Marriage – a new word needed
By: John Bispala 01/01/2013
Isn’t it time now to look for a new word for the embattled “marriage?” Everybody wants it regardless of our religion, sexual orientation or lack thereof. It seems reasonable for each subgroup of culture, philosophy or faith to invent a new term more suitable to their liking and abandon the word “marriage” to the politicians and definers of state law. This past November 6 election and campaign buildup obviously demonstrates that the state has a vital interest in marriage. Why not let them just have it?
Inventing a new term for such a vital relationship as “marriage” is nothing new. For example, in the very first century of Christianity, politicians and the whole world were engrossed in a form of love signified in Greek dialects by “eros” or “phileo.” The first of these is the root for modern words like “erotic.” The latter is the root for “philander.”

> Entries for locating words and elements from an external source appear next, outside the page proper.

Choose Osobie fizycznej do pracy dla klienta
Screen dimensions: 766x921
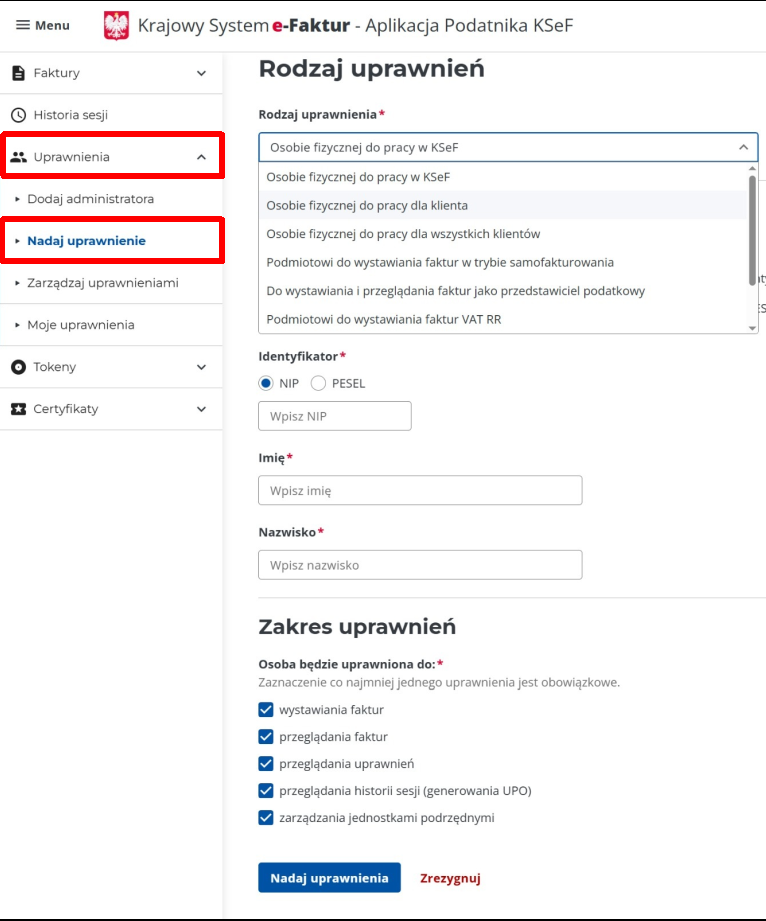click(367, 205)
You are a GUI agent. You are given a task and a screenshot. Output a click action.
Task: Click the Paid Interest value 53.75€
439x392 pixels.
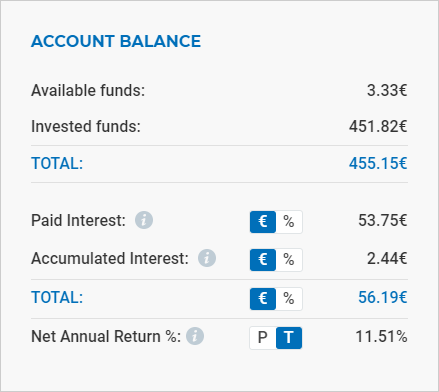(383, 220)
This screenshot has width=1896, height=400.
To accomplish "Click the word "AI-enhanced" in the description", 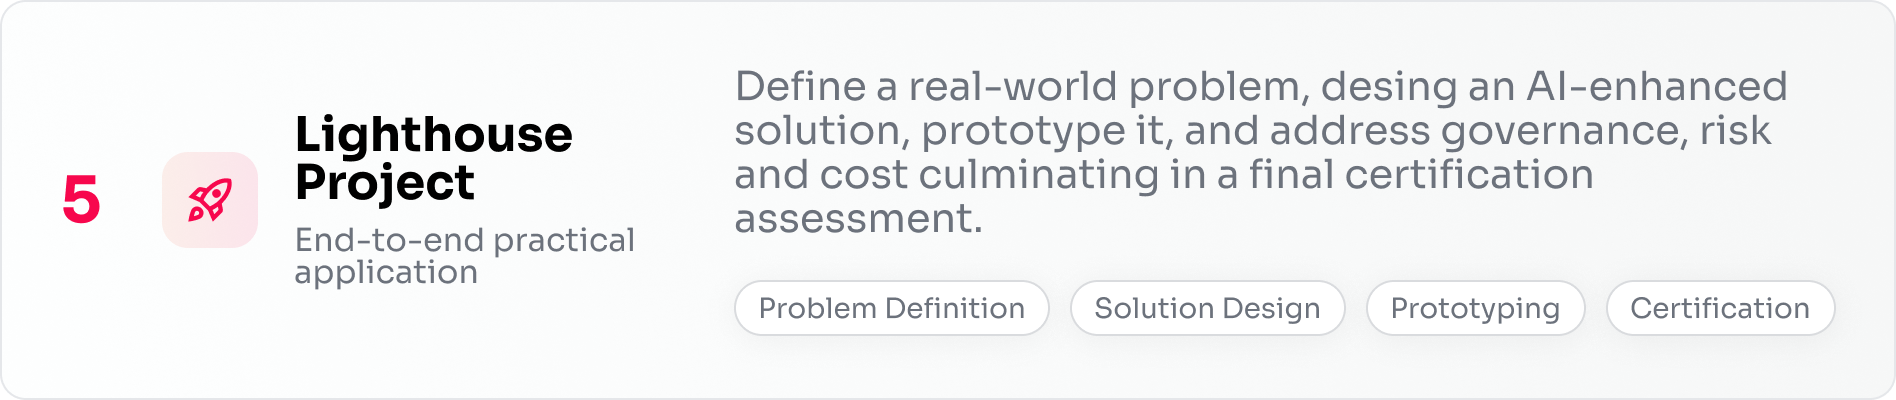I will tap(1656, 87).
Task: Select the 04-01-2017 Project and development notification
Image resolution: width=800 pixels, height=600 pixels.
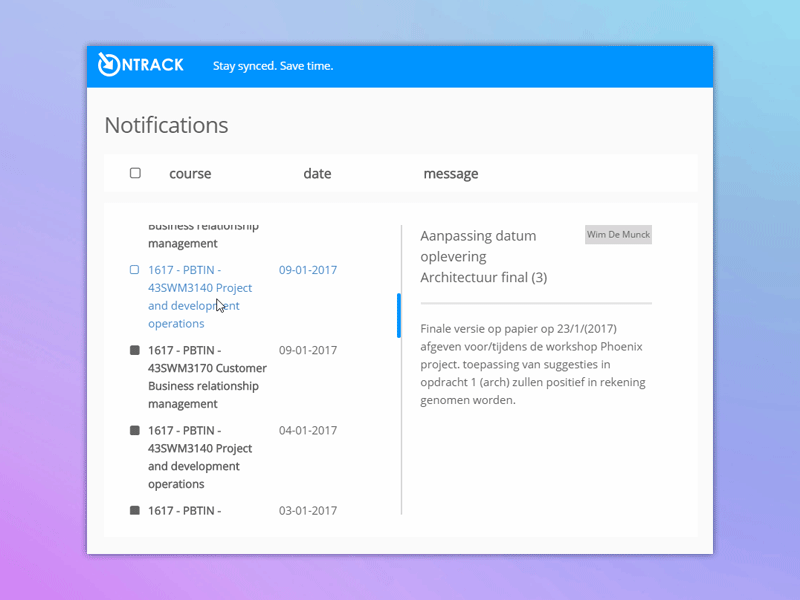Action: 200,457
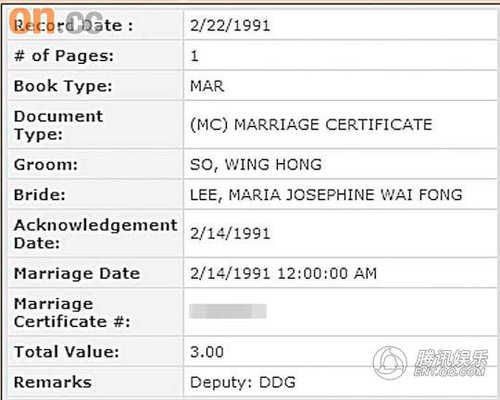Click the Bride field label

(x=39, y=195)
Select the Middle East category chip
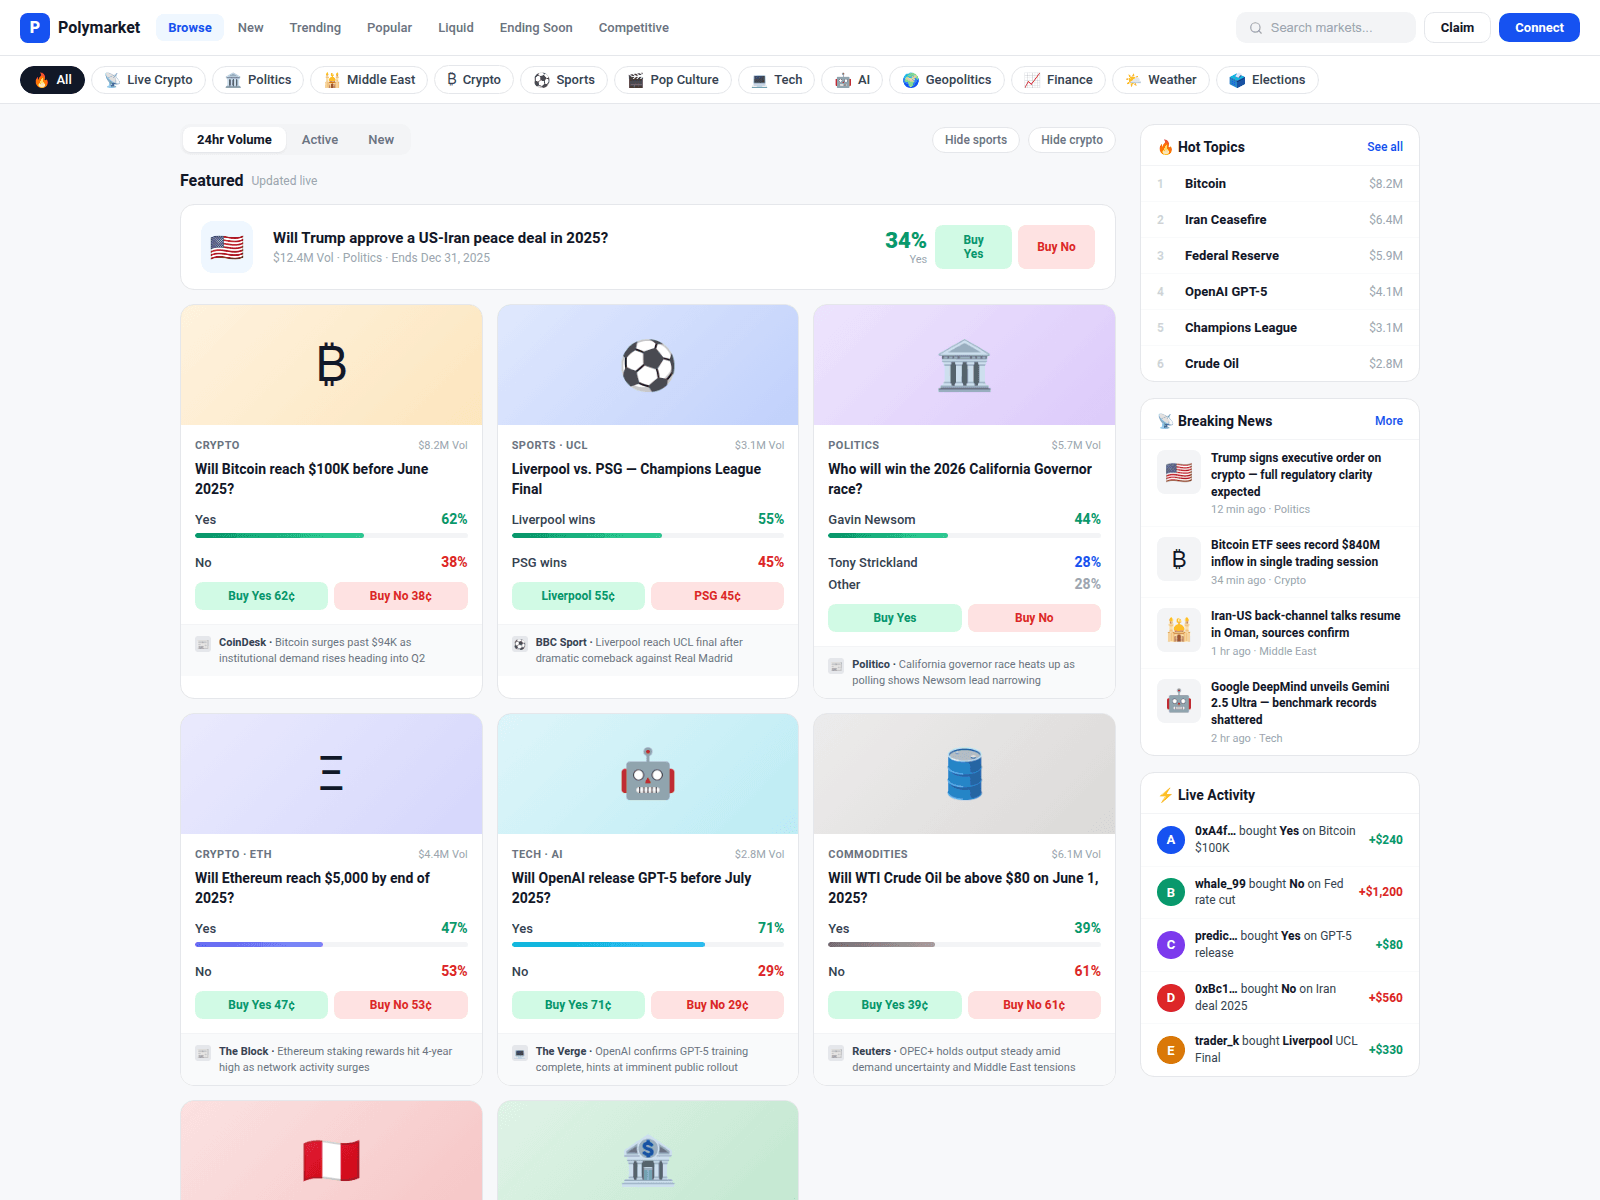Screen dimensions: 1600x1200 click(x=369, y=80)
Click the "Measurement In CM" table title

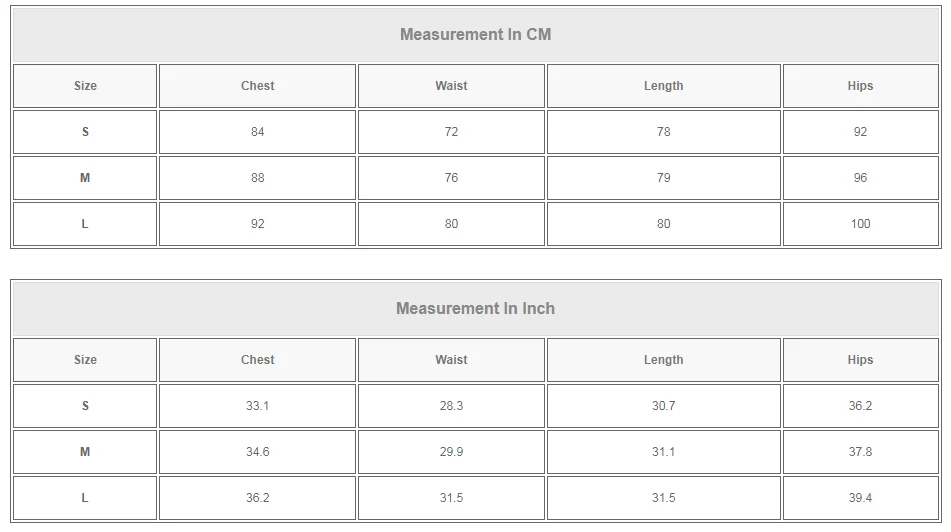pos(475,35)
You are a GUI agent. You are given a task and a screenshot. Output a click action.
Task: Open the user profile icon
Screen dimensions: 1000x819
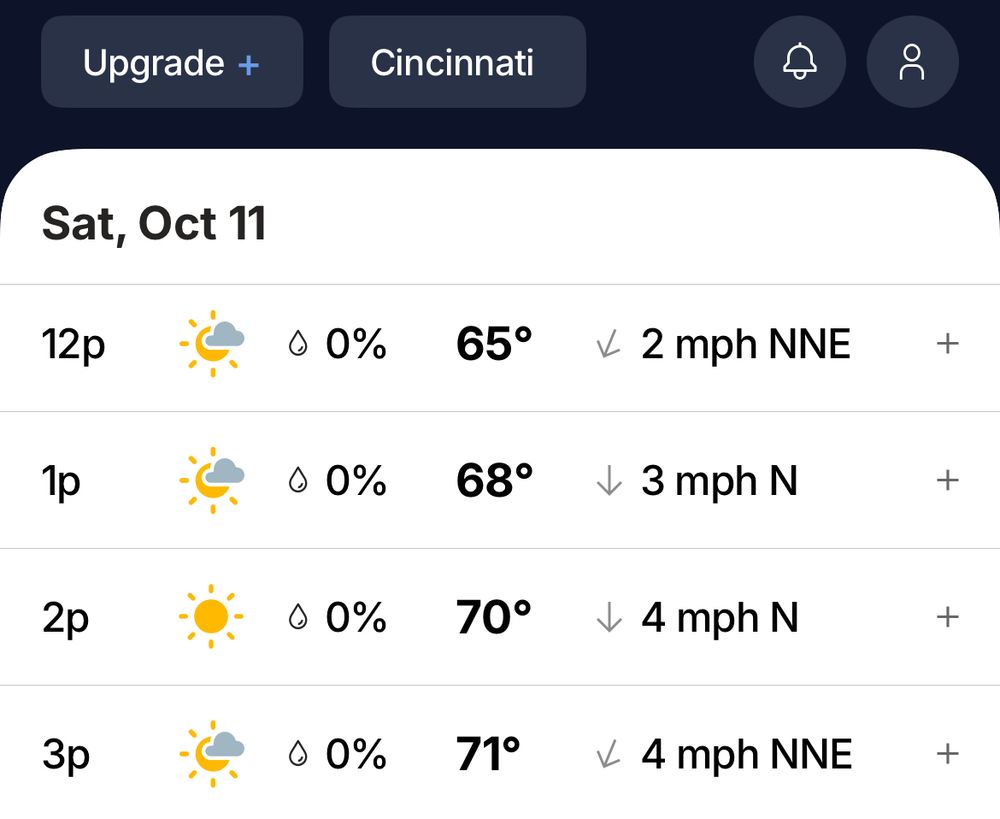pyautogui.click(x=912, y=62)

Early Christians found something more suitable for their newfound view of love, “agape” in another Greek dialect. Agape love was taken over by these Christians to describe how they experienced God’s love toward them as individuals and as a whole, and how each of them should relate to others. Thus, the earliest Christians created something, though borrowed from some Greek community, and contributed the same to the rest of human discourse until this very day 21 centuries later!
If a new word or words for marriage were found or devised in the many subgroups, whether sacramental or secular, they could set up their own criteria and parameters for it, leaving the state to define marriage now, and redefine it as time goes on, in the best and fairest interest of its citizens as a whole.